Rows of pointing data:
## START

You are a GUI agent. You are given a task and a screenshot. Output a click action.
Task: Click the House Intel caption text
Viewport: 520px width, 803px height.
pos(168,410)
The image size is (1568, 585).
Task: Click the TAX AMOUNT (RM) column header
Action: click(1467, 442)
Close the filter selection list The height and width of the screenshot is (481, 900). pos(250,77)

## END
## START

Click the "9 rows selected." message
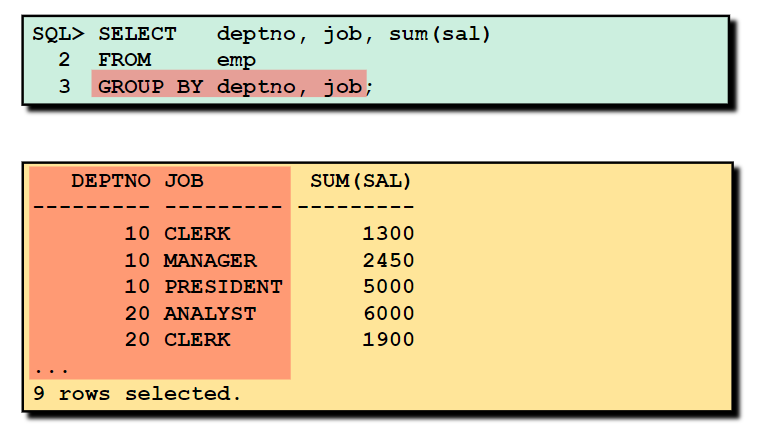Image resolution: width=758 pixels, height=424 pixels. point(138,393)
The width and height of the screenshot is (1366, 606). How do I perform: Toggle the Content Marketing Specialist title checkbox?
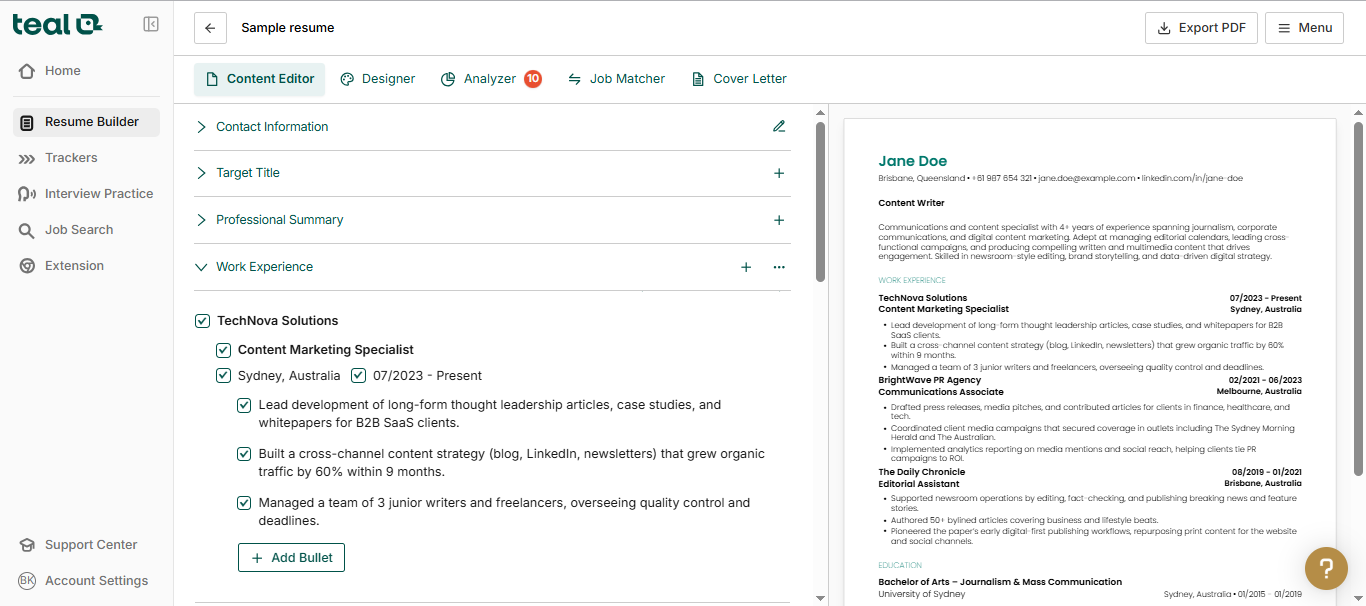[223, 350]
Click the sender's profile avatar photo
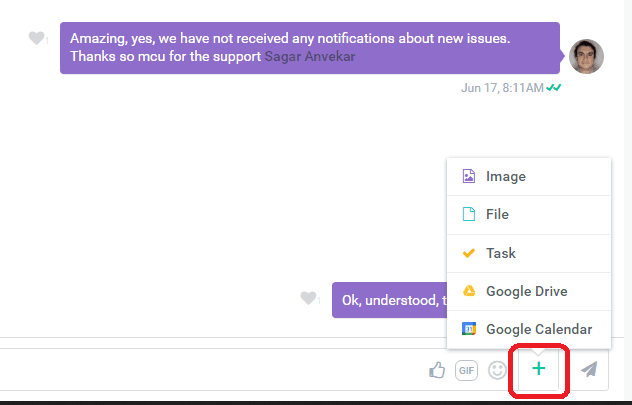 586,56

## END

§ **EXERCISE DESCRIPTION**: Count the lines of the material above that contain the string "screenshot", treating uppercase and lowercase as distinct. Reply with the number only.

§ **RESPONSE**: 3